The proponents of §22-3901 and §16-2315(f), and the similar laws in other states, are not public health officials. The government witnesses have no background or expertise in healthcare. However, they are presumably concerned about the HIV epidemic and are ready to use any tool available to help prevent the spread of the disease. Unfortunately, these laws have absolutely no value in healthcare or law enforcement. They are merely punitive. They are expressions of irrational AIDS panic and should not be in the law. HIV is not a crime; it is a disease. Responding to it should be a matter of the Department of Health and not the U.S. Attorney’s Office or the Office of the Attorney General.

Thank you for the opportunity to respond the other witnesses.

-Bob Summersgill

Antiretroviral Postexposure Prophylaxis After Sexual, Injection-Drug Use, or Other Nonoccupational Exposure to HIV in the United States
Recommendations from the U.S. Department of Health and Human Services, January 21, 2005.
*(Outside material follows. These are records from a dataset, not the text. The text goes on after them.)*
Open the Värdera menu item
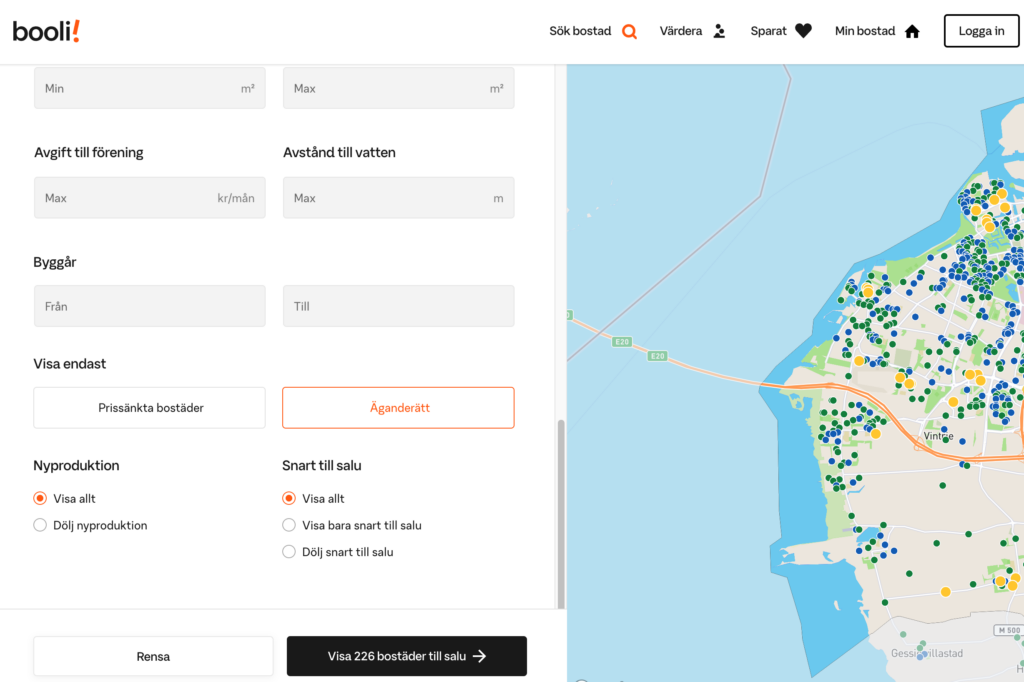 click(681, 31)
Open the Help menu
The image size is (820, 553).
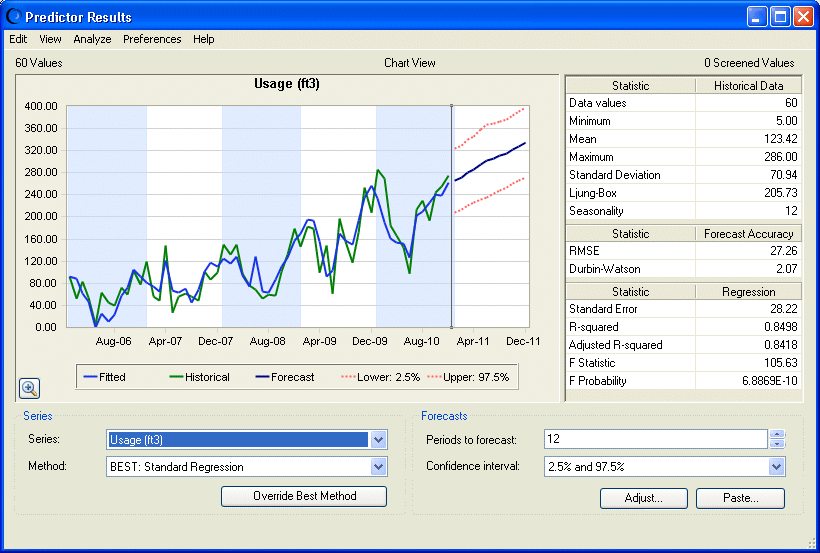(x=203, y=39)
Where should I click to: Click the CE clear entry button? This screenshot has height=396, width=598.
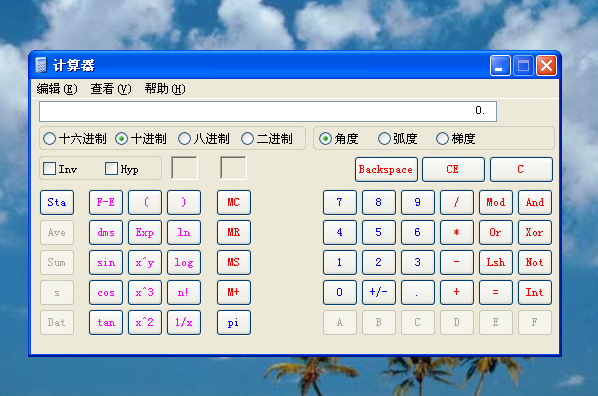[453, 169]
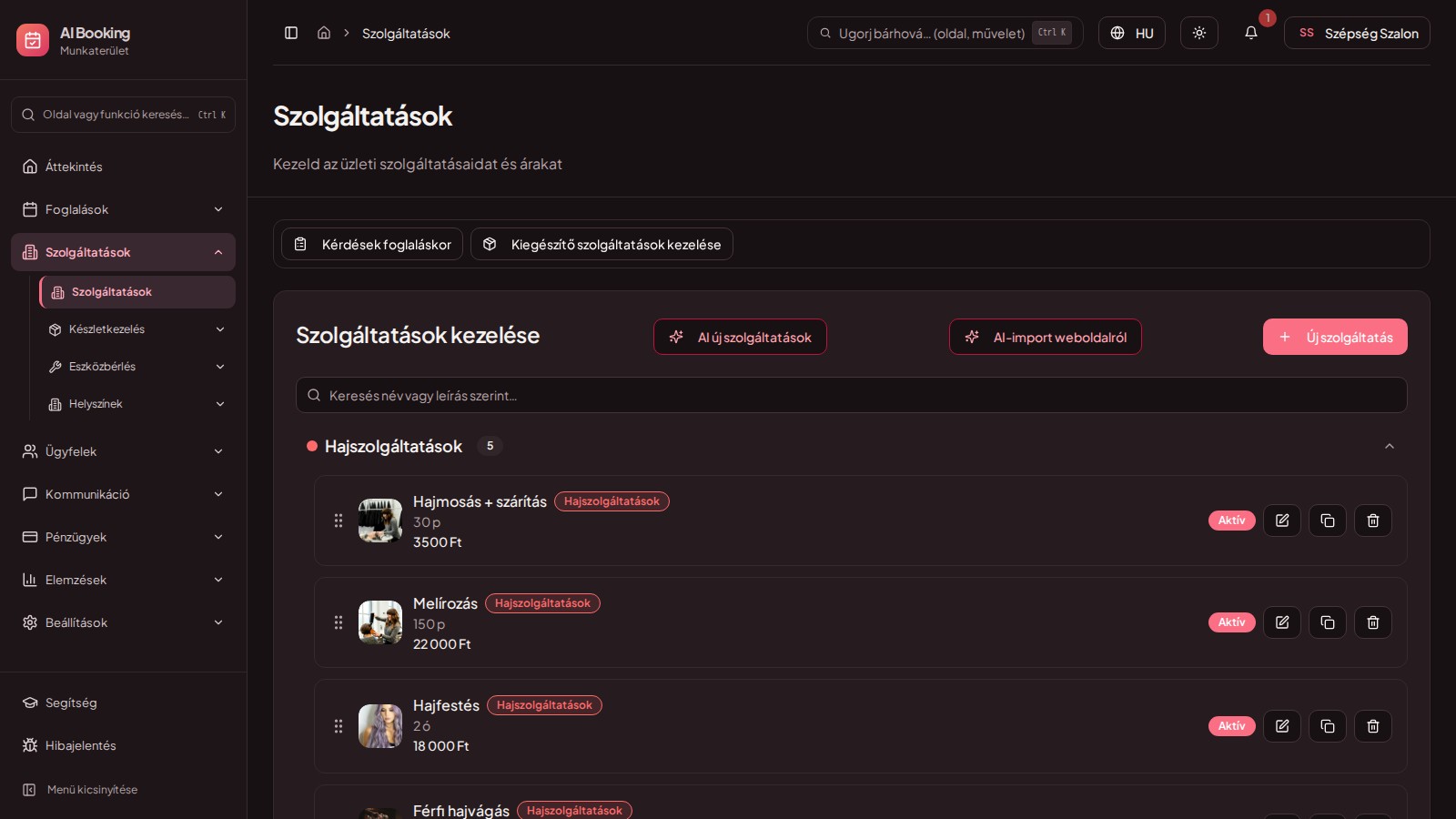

The most effective means of preventing human immunodeficiency virus (HIV) infection is preventing exposure. The provision of antiretroviral drugs to prevent HIV infection after unanticipated sexual or injection-drug--use exposure might be beneficial. The U.S. Department of Health and Human Services (DHHS) Working Group on Nonoccupational Postexposure Prophylaxis (nPEP) made the following recommendations for the United States. For persons seeking care <72 hours after nonoccupational exposure to blood, genital secretions, or other potentially infectious body fluids of a person known to be HIV infected, when that exposure represents a substantial risk for transmission, a 28-day course of highly active antiretroviral therapy (HAART) is recommended. Antiretroviral medications should be initiated as soon as possible after exposure. For persons seeking care <72 hours after nonoccupational exposure to blood, genital secretions, or other potentially infectious body fluids of a person of unknown HIV status, when such exposure would represent a substantial risk for transmission if the source were HIV infected, no recommendations are made for the use of nPEP. Clinicians should evaluate risks and benefits of nPEP on a case-by-case basis. For persons with exposure histories that represent no substantial risk for HIV transmission or who seek care >72 hours after exposure, DHHS does not recommend the use of nPEP. Clinicians might consider prescribing nPEP for exposures conferring a serious risk for transmission, even if the person seeks care >72 hours after exposure if, in their judgment, the diminished potential benefit of nPEP outweighs the risks for transmission and adverse events. For all exposures, other health risks resulting from the exposure should be considered and prophylaxis administered when indicated. Risk-reduction counseling and indicated intervention services should be provided to reduce the risk for recurrent exposures.